Velhasılıkelam, her propaganda filmi gibi, her kişiye ve olan biten her şeye fanatik marka bir at gözlüğünün arkasından bakan Darbe'nin, malum selefinden yarım puan daha iyi bir yapım olduğunu, meraklısına müjdeler; Tv ekranlarında her yarım saatte bir, önüne çıkan herkese fırça atarken izlediğimiz malum kişiyi bir de sinema perdesinde göstermediği için de, ilgili kişiye şükranlarımı sunarım..

Darbe

Yönetmen: Yasin Uslu
Senaryo: Deniz K. Yılmaz, Avni Özgürel
Oyuncular: Cansel Elçin, Erdinç Gülener, Öykü Çelik, Şemsi İnkaya, Ahmet Somers, Denis Capezza, Bülent Alkış, Murat Atik, Fırat Topkorur, Yener Gürsoy, Zafer Kırşan, Oral Özer, Burak Demir, Haluk Cömert, Vural Meriçtan, Bilgihan Birincioğlu ve Kenneth James Dakan

Meraklısına: Bu güzel kızımız -ağbisiyle birlikte- filmin aksiyon unsurudur.

  1.5 / 5


1 yorum:

  1. Adsız4.2.16

    Sade bir konuda hem fikrim, oda devlet imkanlarından faydalanarak yapılması. Insanlar sizin anladığınız gibi algılar.
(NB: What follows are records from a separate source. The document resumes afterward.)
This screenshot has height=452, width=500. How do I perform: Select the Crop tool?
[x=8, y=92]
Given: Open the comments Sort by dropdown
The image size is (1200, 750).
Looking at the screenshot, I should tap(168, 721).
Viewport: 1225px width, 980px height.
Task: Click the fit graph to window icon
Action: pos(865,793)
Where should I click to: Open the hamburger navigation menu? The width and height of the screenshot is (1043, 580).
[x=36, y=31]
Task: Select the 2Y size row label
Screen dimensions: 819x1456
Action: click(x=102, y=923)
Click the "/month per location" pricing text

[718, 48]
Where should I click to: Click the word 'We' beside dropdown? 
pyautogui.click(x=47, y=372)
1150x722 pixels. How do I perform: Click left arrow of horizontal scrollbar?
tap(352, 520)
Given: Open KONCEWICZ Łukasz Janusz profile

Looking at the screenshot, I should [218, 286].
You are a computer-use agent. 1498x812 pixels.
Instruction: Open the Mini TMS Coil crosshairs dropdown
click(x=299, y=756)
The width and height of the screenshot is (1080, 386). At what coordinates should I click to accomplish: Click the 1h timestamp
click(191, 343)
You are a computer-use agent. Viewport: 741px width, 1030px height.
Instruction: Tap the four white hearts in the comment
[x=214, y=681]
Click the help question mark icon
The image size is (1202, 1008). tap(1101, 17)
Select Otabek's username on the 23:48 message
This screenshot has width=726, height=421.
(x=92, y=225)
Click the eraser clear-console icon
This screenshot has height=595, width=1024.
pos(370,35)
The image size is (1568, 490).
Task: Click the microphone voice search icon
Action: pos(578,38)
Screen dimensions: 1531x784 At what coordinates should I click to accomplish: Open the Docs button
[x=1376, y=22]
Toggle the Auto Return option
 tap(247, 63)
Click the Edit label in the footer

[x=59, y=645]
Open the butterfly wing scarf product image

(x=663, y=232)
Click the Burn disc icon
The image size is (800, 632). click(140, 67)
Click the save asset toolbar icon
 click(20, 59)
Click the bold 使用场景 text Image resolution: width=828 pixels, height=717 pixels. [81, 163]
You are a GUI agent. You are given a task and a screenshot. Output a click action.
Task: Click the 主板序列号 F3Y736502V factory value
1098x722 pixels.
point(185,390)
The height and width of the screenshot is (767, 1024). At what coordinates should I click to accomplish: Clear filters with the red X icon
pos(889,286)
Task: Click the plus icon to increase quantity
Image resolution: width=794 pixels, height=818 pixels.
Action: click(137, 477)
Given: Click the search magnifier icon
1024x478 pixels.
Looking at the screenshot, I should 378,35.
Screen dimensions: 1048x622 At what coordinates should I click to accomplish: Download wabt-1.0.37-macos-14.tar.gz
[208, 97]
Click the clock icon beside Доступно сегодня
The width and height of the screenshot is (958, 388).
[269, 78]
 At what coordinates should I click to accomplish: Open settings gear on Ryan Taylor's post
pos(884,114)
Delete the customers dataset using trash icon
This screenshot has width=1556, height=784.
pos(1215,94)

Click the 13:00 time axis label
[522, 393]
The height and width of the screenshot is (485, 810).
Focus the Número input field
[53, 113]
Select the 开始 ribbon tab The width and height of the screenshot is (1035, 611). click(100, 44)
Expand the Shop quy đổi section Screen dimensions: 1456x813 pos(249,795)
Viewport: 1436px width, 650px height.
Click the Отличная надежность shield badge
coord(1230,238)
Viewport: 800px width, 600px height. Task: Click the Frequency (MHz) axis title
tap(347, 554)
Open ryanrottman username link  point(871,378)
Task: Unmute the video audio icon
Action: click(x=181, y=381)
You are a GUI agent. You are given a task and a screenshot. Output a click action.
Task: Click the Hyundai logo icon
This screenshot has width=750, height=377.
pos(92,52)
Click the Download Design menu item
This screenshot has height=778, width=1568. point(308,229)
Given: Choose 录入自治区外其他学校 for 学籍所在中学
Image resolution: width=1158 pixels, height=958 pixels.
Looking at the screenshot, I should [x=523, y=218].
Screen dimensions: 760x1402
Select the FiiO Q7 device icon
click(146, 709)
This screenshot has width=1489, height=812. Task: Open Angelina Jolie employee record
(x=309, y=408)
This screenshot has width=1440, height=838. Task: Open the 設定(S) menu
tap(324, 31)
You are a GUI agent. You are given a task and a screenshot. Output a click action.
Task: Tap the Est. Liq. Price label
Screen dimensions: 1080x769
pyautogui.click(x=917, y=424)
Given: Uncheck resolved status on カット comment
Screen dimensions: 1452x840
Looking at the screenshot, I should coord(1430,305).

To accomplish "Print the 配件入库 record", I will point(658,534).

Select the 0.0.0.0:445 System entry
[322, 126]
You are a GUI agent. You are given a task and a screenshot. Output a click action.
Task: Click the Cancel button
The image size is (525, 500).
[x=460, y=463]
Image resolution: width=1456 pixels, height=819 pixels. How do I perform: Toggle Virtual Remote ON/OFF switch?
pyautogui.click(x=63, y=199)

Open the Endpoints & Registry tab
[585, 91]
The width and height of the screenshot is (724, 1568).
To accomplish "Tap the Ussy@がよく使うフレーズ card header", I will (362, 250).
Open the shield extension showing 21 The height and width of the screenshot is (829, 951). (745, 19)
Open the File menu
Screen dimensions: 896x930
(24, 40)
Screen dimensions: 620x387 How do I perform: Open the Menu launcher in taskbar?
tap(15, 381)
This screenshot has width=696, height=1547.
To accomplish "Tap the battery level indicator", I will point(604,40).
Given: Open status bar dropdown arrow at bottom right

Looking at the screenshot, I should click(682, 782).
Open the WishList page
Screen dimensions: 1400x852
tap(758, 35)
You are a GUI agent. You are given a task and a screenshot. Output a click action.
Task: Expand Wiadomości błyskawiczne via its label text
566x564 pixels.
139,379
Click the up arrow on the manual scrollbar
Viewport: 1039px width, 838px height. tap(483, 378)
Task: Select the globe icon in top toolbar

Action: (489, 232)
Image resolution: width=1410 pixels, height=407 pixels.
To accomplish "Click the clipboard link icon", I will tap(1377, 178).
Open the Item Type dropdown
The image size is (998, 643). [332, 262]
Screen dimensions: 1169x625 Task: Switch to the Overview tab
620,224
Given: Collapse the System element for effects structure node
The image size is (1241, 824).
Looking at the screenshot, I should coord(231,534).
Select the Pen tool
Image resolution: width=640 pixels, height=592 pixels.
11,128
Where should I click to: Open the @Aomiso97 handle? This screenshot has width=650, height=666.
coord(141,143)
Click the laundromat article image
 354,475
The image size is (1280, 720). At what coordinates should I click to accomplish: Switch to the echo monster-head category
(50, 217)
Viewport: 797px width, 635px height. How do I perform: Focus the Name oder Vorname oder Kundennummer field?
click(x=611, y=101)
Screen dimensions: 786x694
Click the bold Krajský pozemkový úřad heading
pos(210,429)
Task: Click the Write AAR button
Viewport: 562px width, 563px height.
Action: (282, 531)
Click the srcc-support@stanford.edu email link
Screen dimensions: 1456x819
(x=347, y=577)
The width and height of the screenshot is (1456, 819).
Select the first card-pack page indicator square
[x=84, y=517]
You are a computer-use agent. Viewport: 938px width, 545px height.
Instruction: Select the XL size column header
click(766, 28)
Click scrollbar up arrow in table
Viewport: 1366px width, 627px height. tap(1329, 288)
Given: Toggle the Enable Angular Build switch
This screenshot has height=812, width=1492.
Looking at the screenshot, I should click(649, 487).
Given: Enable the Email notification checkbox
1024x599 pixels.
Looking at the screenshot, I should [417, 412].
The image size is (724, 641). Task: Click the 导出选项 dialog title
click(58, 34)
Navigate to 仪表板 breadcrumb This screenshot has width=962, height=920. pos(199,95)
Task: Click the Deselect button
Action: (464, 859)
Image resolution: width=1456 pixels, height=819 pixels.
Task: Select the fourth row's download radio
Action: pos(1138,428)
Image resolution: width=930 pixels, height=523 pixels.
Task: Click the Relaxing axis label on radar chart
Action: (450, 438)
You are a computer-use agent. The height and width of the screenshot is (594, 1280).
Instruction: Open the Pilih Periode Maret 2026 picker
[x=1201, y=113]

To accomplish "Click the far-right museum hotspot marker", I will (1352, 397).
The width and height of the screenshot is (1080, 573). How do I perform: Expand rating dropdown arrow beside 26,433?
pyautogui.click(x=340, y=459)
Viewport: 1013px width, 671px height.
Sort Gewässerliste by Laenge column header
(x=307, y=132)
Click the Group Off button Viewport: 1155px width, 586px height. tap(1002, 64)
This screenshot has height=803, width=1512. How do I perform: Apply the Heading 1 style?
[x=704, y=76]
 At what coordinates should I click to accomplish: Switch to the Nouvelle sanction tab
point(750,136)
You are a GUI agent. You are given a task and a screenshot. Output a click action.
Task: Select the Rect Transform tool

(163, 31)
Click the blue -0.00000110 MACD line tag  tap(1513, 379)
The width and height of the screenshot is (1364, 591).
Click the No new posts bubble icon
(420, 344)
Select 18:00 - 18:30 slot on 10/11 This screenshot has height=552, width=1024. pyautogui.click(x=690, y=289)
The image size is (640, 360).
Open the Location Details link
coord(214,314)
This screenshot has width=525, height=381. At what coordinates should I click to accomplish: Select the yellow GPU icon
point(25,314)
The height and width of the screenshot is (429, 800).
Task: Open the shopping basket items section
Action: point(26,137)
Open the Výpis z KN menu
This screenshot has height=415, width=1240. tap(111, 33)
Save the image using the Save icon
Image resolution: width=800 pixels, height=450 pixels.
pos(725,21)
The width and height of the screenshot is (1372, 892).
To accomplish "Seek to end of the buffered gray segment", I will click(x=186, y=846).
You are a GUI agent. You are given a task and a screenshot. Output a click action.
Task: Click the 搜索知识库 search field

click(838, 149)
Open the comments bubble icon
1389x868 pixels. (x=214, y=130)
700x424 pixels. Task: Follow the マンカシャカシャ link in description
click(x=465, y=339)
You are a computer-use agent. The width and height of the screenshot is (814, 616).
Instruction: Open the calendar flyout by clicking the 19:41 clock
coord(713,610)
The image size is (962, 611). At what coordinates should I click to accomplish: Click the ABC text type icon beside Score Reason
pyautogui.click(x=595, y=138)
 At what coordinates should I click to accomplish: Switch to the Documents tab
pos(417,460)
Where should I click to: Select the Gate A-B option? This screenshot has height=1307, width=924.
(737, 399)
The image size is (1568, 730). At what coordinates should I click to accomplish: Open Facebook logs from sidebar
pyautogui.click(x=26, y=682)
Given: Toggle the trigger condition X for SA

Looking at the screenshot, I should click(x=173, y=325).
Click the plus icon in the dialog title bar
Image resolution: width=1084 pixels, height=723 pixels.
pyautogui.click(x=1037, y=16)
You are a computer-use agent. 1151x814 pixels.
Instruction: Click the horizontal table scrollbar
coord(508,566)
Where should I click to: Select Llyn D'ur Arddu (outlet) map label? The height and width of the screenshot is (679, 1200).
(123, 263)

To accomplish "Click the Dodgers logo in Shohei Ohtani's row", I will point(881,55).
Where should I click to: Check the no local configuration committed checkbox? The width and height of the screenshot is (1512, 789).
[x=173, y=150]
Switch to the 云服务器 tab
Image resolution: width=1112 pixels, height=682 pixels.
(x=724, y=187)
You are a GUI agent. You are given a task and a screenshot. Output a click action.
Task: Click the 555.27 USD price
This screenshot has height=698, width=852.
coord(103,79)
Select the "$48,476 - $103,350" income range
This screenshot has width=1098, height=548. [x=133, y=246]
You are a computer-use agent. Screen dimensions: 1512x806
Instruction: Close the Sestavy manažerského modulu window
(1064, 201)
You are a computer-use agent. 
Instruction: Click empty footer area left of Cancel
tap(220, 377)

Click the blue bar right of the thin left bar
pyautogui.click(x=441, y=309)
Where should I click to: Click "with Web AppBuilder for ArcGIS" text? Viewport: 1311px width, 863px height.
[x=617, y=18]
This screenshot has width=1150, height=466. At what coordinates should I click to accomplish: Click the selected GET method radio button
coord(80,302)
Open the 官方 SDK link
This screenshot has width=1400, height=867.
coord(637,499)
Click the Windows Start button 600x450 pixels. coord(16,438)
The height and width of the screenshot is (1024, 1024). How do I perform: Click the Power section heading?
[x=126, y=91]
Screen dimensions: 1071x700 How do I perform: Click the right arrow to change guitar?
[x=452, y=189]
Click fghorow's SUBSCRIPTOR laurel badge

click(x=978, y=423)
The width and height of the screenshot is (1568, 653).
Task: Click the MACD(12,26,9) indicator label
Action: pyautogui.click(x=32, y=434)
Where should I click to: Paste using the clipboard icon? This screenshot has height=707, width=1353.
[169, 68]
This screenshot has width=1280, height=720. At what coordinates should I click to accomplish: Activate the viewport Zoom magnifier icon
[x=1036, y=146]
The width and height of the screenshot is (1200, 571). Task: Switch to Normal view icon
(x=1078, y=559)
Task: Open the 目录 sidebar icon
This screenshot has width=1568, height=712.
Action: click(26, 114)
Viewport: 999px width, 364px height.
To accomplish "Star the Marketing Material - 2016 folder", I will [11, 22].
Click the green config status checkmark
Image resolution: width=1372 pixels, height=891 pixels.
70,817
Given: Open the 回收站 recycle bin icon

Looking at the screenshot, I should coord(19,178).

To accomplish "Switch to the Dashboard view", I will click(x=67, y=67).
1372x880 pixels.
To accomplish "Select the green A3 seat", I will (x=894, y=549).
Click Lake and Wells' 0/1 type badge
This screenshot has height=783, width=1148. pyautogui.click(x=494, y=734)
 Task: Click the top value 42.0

Film bence de çok iyi değil di özellikle sonu. Ama tahmin ediyorum ki devamı gelebilir. Filmin propagandalığına gelince emin olun paralel yapının varlığına inanan inanıyor inanmayan da inanmıyor. Bu filmi izleyen aklı selim hiç kimse demez ki ''gördün mü devletin içinde bir paralel yapı varmış!" Müsterih olun sizin gibi düşünenler için değil film, gökten zembille bile inse yine de inanmazsınız. Ama seyredip yorum yaptığınız için teşekkürler.